## Directions for this task:
Work through the records below and copy every line that includes "Viewport".

Extracted records
[Start of Attachment]

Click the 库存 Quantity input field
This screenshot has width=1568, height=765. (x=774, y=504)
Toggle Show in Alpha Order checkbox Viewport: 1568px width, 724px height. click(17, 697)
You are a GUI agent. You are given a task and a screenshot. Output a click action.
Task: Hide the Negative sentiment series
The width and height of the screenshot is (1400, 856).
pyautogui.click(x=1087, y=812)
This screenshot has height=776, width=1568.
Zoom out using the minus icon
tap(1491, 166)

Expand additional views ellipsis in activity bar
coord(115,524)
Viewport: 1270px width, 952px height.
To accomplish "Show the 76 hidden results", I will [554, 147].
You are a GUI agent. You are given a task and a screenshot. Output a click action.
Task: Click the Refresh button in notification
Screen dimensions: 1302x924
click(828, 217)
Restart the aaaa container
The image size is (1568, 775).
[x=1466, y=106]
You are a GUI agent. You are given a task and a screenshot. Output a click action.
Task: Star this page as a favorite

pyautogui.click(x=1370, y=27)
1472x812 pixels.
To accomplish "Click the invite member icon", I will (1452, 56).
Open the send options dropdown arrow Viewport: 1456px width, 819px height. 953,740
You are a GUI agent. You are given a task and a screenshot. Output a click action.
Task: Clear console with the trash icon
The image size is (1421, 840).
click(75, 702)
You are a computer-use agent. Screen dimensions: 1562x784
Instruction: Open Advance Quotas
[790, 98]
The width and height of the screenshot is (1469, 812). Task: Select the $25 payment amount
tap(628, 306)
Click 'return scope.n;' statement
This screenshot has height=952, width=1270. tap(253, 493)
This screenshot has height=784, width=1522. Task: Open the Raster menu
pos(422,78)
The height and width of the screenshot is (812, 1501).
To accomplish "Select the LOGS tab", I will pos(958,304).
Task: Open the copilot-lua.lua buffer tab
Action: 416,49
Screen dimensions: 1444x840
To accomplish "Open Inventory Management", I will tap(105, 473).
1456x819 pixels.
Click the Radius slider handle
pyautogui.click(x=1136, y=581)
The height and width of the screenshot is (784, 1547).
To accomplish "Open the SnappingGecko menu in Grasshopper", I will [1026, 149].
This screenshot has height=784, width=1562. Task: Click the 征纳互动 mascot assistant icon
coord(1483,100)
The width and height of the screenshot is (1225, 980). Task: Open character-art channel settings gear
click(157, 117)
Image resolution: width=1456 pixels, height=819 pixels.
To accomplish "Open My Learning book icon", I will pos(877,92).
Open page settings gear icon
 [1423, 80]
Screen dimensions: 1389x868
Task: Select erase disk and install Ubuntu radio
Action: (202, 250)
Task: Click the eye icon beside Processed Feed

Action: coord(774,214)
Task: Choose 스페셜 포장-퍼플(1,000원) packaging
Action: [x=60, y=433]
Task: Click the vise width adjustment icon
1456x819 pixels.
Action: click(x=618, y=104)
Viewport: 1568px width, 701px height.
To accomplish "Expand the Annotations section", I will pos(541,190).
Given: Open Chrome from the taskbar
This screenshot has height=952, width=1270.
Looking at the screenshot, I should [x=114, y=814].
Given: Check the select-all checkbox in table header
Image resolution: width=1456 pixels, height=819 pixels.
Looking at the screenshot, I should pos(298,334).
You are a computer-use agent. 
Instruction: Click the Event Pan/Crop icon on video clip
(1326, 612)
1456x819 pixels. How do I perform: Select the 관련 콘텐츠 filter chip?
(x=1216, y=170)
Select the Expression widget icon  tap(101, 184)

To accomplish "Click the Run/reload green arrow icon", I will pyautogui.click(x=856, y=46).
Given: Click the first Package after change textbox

[End of Attachment]

## Output for this exercise:
Toggle Show in Alpha Order checkbox Viewport: 1568px width, 724px height. click(17, 697)
Viewport: 1270px width, 952px height.
Open the send options dropdown arrow Viewport: 1456px width, 819px height. 953,740
Viewport: 1568px width, 701px height.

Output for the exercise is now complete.